The Revd Canon Patricia Wick has recently moved back to the Diocese of York, having worked as a with CMS in South Sudan for the past seventeen years. Patricia shares her story...
At the end of 1997 I left the parish in Hull where I was working and in 1998 set off for South Sudan. I was a Mission Partner with CMS (Church Mission Society). Civil war was still raging in Sudan so I had to get used to dodging the bombs. My home was in Maridi (in Western Equatoria State) close to the Cathedral. From 1998 – 2009 I was a Provincial Manager for the programme of Theological Education by Extension and was responsible for ten Anglican Dioceses. In 2009 I became the Diocesan Coordinator for Discipleship and Training and was also made a Canon of All Saint’s Cathedral in Maridi. On finishing my MA studies I was then appointed in 2013 as the Principal of the Diocesan Training College – Chaima Christian Institute.

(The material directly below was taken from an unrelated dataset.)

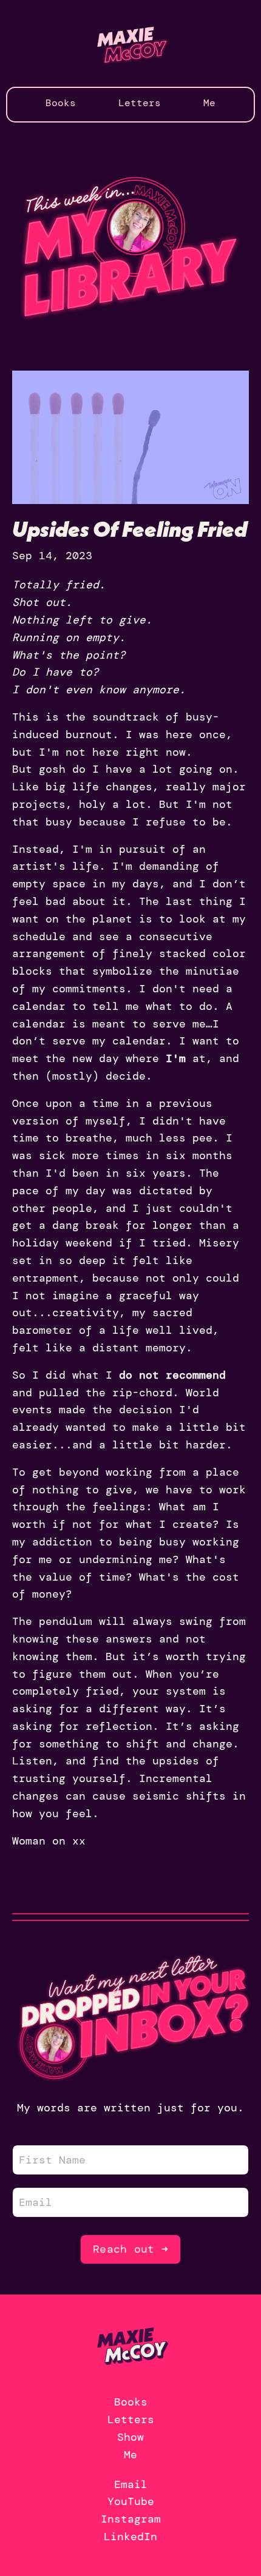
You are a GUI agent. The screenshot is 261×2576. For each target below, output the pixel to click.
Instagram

I finished my work with CMS in April 2015. As I reflect back over the last seventeen years let me share some of the things I have learned. If you are a Pioneer, have a sense of adventure and love a challenge then South Sudan was the place to be. I learned to trust God in a way I had never done before. Sometimes we were in situations where the only thing we could do was pray. I saw amazing answers to prayer became more expectant in my praying and my God became bigger than he had ever been before. I learned that in Africa things happen when they happen, so I became much more laid back and less stressed when things didn’t happen on time or didn’t work out as planned. I learned that people are more important than the tasks I had to do.